### Exercise material ###

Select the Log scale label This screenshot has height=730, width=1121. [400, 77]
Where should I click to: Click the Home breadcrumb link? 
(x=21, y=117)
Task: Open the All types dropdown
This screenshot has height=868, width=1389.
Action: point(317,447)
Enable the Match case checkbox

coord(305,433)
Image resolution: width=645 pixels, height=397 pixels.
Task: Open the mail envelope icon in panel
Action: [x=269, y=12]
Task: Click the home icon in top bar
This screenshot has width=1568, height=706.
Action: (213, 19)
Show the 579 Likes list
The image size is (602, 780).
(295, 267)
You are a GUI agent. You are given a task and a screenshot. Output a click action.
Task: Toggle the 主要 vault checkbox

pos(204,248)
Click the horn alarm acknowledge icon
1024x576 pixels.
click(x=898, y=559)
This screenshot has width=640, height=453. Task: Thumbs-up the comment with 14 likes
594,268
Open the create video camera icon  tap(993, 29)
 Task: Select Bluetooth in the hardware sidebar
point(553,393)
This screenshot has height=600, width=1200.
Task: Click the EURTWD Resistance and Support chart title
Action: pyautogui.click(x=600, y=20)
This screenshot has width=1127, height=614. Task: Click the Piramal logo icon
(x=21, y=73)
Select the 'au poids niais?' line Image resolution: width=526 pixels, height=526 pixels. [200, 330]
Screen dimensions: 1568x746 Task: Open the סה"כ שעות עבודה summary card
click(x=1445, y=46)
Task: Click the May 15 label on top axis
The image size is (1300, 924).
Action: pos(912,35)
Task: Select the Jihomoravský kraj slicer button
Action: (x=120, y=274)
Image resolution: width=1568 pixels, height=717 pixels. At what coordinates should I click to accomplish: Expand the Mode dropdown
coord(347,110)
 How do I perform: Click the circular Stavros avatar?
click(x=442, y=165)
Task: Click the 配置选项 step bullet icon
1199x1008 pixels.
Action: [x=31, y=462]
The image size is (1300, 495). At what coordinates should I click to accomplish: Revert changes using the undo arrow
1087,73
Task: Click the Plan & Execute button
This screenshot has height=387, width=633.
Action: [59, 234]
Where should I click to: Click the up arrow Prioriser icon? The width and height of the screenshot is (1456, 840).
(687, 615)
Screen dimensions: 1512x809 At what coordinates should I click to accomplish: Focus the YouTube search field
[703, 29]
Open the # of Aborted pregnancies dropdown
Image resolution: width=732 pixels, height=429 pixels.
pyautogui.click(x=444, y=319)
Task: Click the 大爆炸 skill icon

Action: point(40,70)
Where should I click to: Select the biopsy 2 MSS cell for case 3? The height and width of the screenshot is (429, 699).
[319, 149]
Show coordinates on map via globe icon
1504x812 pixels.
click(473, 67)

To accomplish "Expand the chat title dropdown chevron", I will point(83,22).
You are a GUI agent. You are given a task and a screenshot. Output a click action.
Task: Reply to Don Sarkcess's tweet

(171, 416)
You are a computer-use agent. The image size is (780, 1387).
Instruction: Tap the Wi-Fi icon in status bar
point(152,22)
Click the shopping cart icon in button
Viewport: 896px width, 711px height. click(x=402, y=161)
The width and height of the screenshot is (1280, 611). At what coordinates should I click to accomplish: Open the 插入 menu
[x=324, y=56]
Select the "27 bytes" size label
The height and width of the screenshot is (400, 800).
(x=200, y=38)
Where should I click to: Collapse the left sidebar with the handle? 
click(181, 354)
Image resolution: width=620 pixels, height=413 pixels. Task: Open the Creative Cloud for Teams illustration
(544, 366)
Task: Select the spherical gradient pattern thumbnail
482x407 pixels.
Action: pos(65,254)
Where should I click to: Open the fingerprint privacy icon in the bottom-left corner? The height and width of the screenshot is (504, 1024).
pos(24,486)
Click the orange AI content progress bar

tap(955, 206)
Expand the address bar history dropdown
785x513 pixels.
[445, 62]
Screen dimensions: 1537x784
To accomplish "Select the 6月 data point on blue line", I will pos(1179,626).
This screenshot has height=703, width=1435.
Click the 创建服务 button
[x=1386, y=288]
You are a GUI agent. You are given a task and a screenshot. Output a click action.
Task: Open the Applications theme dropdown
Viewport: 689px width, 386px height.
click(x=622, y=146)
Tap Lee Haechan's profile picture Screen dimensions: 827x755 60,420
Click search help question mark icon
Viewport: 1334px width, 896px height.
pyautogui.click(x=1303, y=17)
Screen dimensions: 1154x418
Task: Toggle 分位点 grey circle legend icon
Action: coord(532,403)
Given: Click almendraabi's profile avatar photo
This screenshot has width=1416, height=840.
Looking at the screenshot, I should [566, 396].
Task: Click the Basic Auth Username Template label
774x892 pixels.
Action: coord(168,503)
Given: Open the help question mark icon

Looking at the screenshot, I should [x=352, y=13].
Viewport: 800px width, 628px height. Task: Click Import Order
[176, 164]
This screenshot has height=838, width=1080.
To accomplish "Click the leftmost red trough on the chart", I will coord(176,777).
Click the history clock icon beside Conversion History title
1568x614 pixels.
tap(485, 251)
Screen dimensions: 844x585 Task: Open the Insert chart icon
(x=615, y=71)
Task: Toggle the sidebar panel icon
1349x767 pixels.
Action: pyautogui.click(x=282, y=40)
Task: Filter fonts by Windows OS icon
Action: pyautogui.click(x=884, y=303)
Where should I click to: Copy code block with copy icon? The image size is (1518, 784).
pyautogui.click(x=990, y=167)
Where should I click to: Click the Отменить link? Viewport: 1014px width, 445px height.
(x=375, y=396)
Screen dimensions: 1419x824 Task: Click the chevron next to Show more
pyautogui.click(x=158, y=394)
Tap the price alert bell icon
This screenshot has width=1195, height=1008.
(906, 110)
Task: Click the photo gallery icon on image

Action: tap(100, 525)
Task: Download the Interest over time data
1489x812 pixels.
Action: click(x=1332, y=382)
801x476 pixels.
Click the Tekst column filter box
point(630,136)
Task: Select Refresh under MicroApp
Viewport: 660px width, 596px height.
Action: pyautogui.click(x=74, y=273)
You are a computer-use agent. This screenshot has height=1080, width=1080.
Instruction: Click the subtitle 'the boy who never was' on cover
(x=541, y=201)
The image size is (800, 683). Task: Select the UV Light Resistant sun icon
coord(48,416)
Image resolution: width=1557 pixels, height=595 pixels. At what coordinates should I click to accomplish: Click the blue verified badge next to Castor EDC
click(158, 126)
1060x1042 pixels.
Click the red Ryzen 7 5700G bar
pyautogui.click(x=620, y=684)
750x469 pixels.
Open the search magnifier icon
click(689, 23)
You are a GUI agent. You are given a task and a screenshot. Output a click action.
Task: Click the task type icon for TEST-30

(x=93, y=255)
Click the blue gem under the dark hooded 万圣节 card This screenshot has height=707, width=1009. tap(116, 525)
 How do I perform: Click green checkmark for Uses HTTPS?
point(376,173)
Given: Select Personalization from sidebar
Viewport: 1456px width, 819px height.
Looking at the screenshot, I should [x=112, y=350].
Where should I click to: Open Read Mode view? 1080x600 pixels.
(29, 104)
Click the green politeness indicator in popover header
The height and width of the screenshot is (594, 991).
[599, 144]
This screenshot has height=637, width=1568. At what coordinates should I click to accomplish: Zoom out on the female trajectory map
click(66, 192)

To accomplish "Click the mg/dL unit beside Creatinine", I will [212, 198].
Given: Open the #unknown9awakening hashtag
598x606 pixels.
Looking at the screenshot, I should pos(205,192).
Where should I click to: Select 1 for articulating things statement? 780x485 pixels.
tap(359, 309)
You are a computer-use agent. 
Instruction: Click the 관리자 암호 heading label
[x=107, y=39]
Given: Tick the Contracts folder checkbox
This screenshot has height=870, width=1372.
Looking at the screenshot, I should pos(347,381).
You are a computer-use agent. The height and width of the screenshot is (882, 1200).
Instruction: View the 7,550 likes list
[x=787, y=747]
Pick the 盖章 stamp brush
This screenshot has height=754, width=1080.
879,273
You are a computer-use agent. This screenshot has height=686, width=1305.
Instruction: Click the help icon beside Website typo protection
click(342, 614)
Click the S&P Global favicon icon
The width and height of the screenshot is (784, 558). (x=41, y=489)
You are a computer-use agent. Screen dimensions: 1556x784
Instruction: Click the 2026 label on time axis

###

Output only an exact transcription of the lines above from the one with "Task: Click the Basic" up to and including the one with "Task: Toggle the sidebar panel icon".

Task: Click the Basic Auth Username Template label
774x892 pixels.
Action: coord(168,503)
Given: Open the help question mark icon

Looking at the screenshot, I should [x=352, y=13].
Viewport: 800px width, 628px height. Task: Click Import Order
[176, 164]
This screenshot has height=838, width=1080.
To accomplish "Click the leftmost red trough on the chart", I will coord(176,777).
Click the history clock icon beside Conversion History title
1568x614 pixels.
tap(485, 251)
Screen dimensions: 844x585 Task: Open the Insert chart icon
(x=615, y=71)
Task: Toggle the sidebar panel icon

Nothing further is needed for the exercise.